TASK PROMPT.
What do the lines from the one containing "The width and height of the screenshot is (680, 420)." through the end of the entries say? Quote them exactly, and only them.
╔══
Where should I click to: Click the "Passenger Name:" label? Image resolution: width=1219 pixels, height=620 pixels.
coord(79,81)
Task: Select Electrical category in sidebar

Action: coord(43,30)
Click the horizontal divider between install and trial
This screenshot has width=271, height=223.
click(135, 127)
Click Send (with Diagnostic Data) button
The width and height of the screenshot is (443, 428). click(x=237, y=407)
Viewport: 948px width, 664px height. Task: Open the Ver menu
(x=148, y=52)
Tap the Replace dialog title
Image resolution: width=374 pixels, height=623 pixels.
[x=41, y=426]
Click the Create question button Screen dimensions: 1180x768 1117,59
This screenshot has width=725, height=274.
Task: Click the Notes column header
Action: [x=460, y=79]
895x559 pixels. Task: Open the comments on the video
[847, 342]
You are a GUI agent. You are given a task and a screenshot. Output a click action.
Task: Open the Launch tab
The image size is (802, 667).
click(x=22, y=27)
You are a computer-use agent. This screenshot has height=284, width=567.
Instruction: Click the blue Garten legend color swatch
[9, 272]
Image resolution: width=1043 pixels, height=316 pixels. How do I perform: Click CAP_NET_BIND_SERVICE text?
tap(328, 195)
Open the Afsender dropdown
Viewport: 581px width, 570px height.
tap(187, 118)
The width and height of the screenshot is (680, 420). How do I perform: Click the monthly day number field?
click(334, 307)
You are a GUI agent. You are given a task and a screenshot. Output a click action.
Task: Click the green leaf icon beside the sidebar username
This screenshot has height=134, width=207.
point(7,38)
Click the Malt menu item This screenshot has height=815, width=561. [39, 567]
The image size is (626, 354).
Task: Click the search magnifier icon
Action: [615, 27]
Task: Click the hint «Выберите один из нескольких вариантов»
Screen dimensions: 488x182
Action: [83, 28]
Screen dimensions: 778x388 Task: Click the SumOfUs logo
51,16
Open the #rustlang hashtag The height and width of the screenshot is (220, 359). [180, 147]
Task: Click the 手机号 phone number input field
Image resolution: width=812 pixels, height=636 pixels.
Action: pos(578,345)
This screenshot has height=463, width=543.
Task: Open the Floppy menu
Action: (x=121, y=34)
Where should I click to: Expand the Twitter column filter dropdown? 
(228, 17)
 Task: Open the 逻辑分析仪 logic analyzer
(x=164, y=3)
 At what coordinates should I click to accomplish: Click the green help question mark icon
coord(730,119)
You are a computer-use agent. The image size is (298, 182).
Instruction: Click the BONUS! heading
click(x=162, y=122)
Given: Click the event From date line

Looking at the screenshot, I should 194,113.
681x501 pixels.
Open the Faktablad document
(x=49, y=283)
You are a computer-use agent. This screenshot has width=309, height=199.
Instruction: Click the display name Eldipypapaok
╚══
ANSWER BOX.
The width and height of the screenshot is (680, 420). How do I perform: Click the monthly day number field?
click(334, 307)
You are a GUI agent. You are given a task and a screenshot. Output a click action.
Task: Click the green leaf icon beside the sidebar username
This screenshot has height=134, width=207.
point(7,38)
Click the Malt menu item This screenshot has height=815, width=561. [39, 567]
The image size is (626, 354).
Task: Click the search magnifier icon
Action: [615, 27]
Task: Click the hint «Выберите один из нескольких вариантов»
Screen dimensions: 488x182
Action: [83, 28]
Screen dimensions: 778x388 Task: Click the SumOfUs logo
51,16
Open the #rustlang hashtag The height and width of the screenshot is (220, 359). [180, 147]
Task: Click the 手机号 phone number input field
Image resolution: width=812 pixels, height=636 pixels.
Action: pos(578,345)
This screenshot has height=463, width=543.
Task: Open the Floppy menu
Action: (x=121, y=34)
Where should I click to: Expand the Twitter column filter dropdown? 
(228, 17)
 Task: Open the 逻辑分析仪 logic analyzer
(x=164, y=3)
 At what coordinates should I click to accomplish: Click the green help question mark icon
coord(730,119)
You are a computer-use agent. The image size is (298, 182).
Instruction: Click the BONUS! heading
click(x=162, y=122)
Given: Click the event From date line

Looking at the screenshot, I should 194,113.
681x501 pixels.
Open the Faktablad document
(x=49, y=283)
You are a computer-use agent. This screenshot has width=309, height=199.
Instruction: Click the display name Eldipypapaok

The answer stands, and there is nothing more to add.